**YOUR ASSIGNMENT**
Return the listing below exactly as it stands. Pictures stay out.

**RECORD EXTRACTS**
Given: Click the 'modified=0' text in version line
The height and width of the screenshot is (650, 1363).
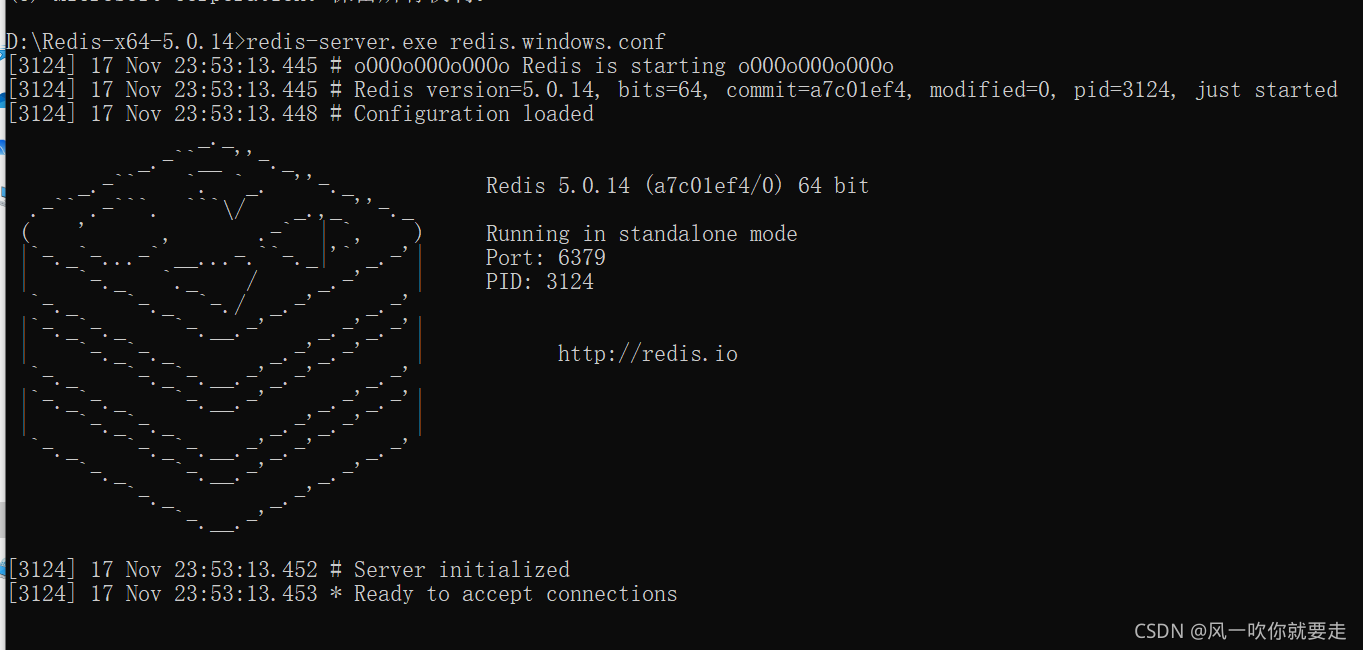Looking at the screenshot, I should click(990, 90).
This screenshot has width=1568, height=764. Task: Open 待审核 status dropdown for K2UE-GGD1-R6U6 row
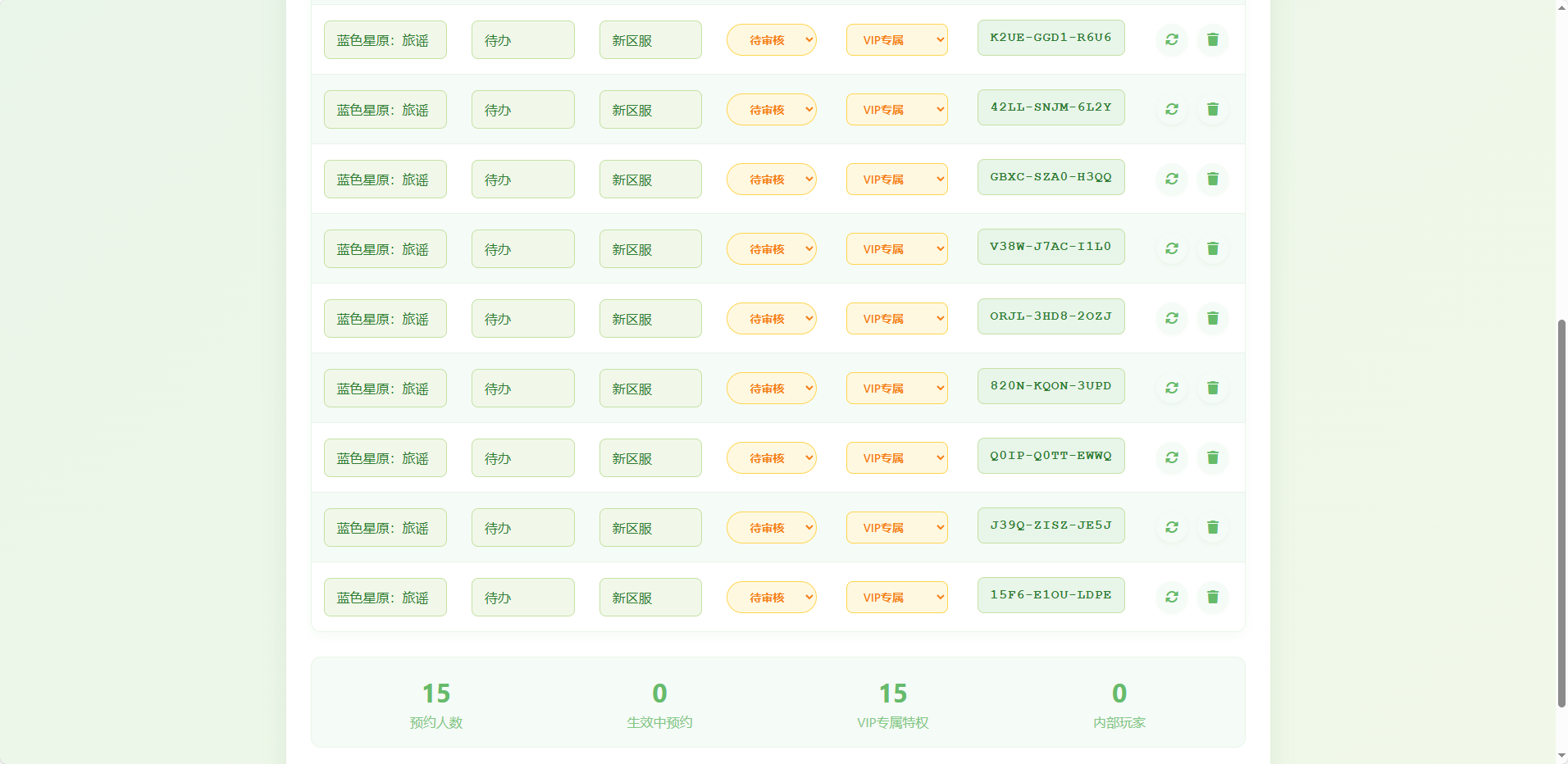click(771, 40)
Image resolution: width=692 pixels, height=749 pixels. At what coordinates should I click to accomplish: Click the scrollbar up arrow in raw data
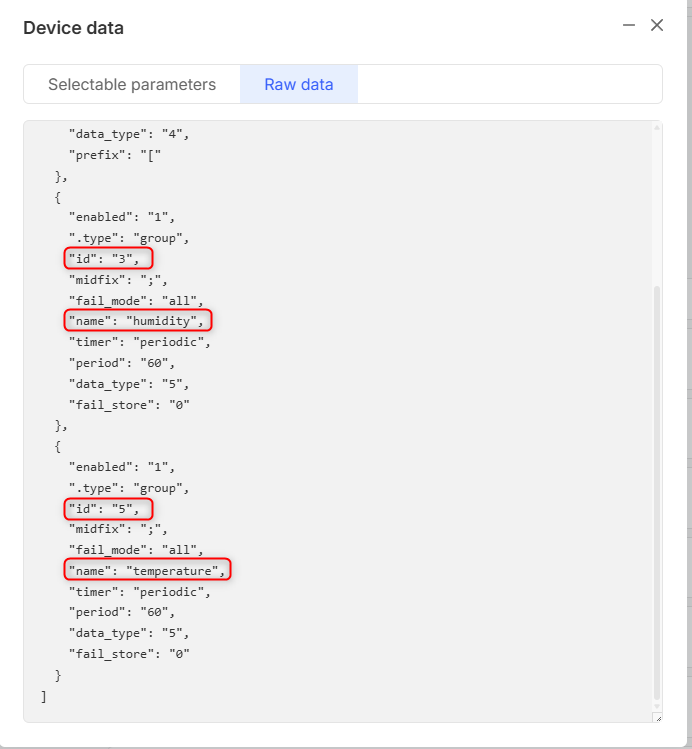[x=656, y=128]
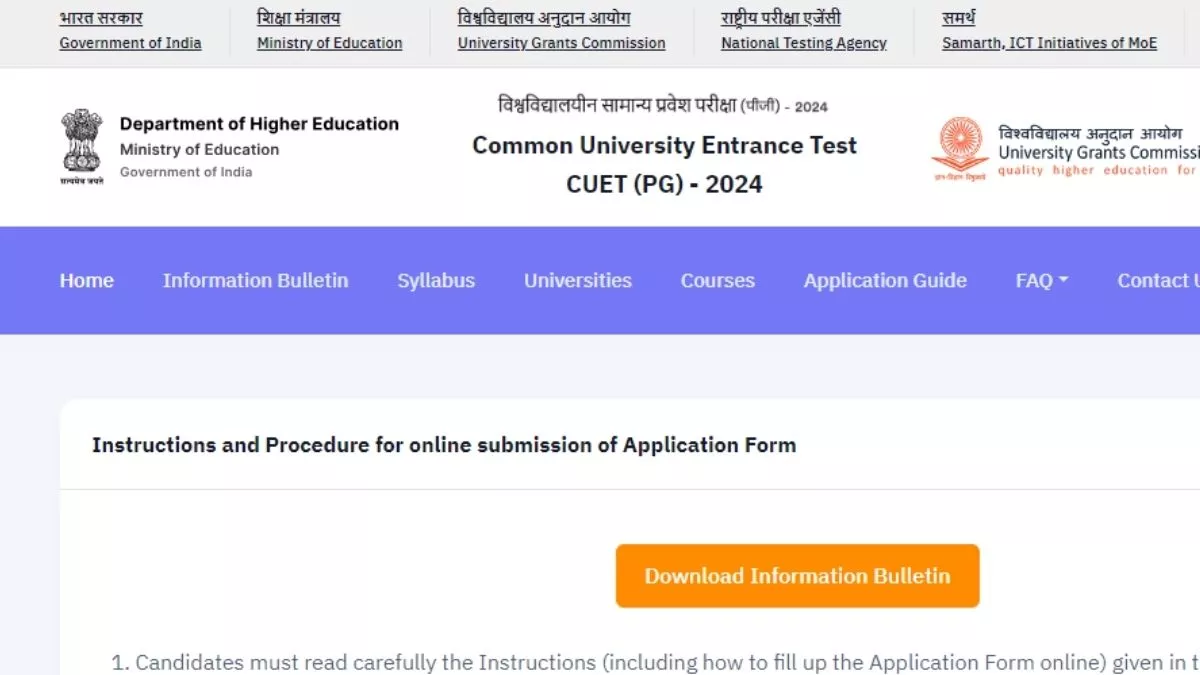
Task: Open Samarth, ICT Initiatives of MoE link
Action: 1049,43
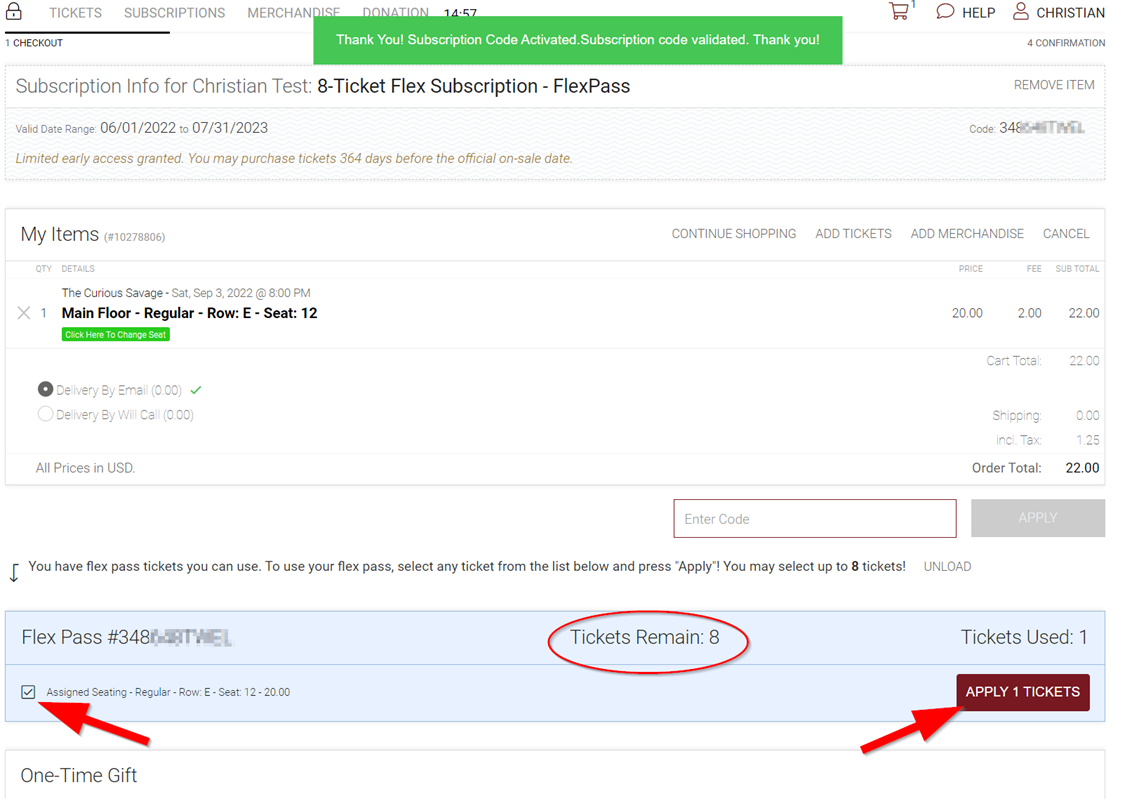Open the shopping cart icon
The width and height of the screenshot is (1125, 799).
[899, 12]
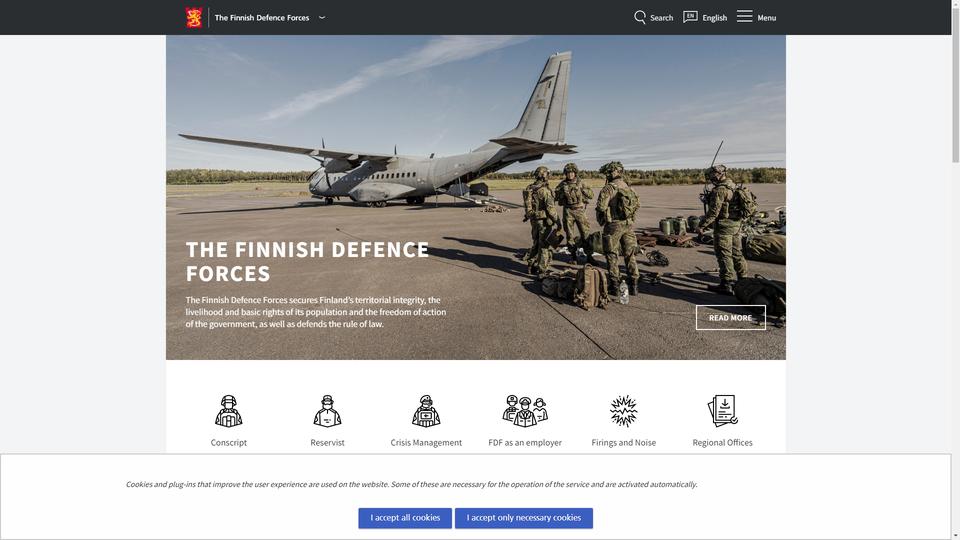Open the hamburger Menu icon

point(744,16)
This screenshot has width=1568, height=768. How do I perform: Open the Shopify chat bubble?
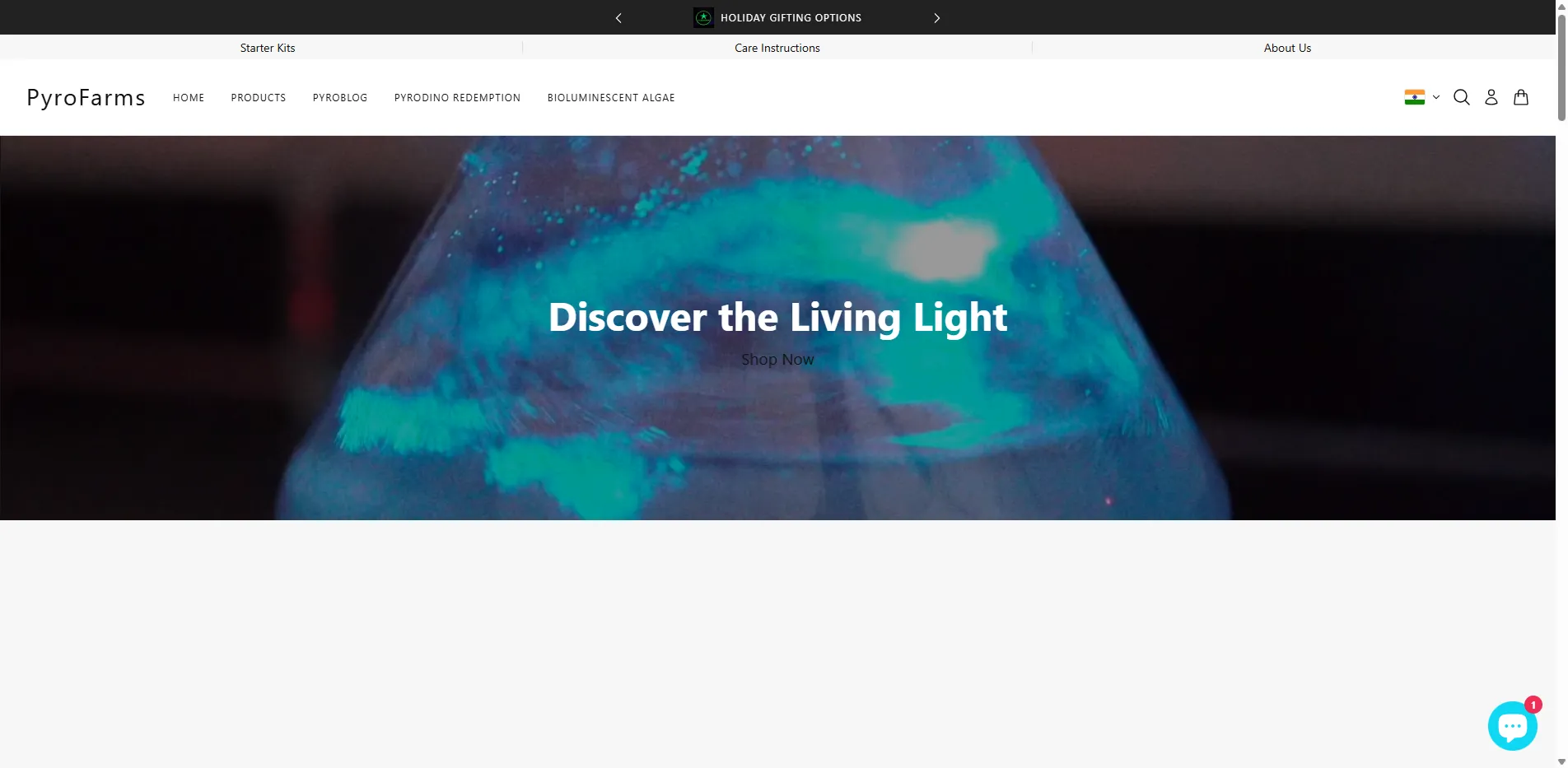point(1513,725)
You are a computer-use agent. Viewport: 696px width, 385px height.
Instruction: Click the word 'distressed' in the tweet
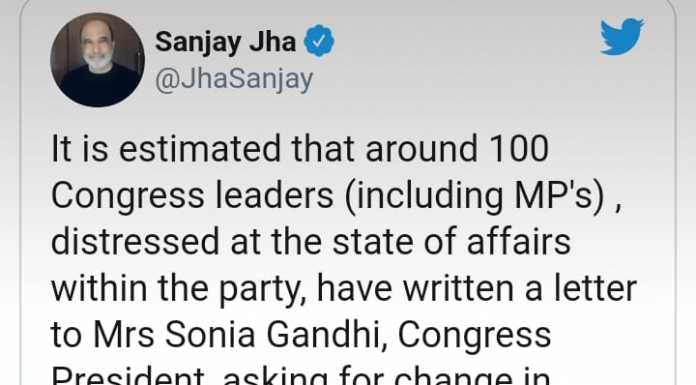tap(135, 242)
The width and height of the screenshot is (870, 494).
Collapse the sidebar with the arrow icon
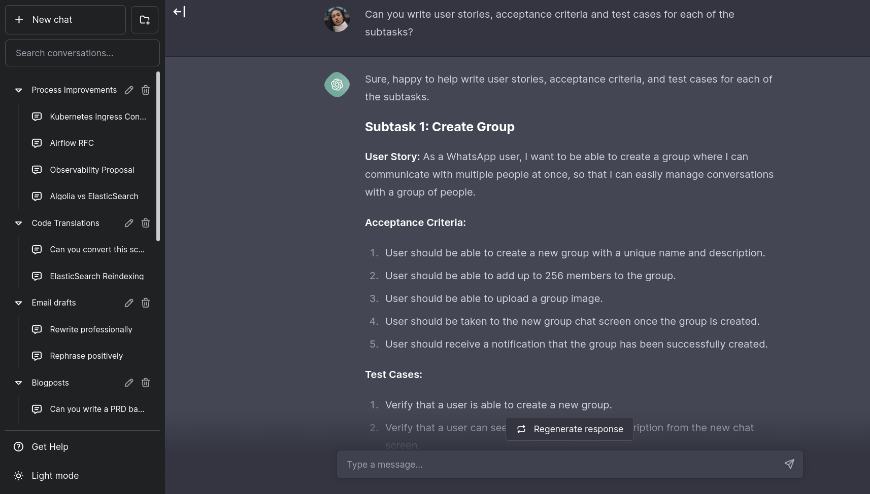coord(179,12)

**SOLUTION TO THE PROBLEM**
Given: Click the 'modified=0' text in version line
The height and width of the screenshot is (650, 1363).
Looking at the screenshot, I should click(990, 90).
This screenshot has width=1568, height=764. Task: Open 待审核 status dropdown for K2UE-GGD1-R6U6 row
click(771, 40)
Image resolution: width=692 pixels, height=749 pixels. At what coordinates should I click to accomplish: Click the scrollbar up arrow in raw data
[x=656, y=128]
Task: Open Samarth, ICT Initiatives of MoE link
Action: 1049,43
Open the shopping cart icon
The width and height of the screenshot is (1125, 799).
[899, 12]
Open the hamburger Menu icon

point(744,16)
This screenshot has width=1568, height=768. How do I perform: Open the Shopify chat bubble?
point(1513,725)
You are a computer-use agent. Viewport: 696px width, 385px height.
Instruction: Click the word 'distressed' in the tweet
tap(135, 242)
The width and height of the screenshot is (870, 494).
Collapse the sidebar with the arrow icon
coord(179,12)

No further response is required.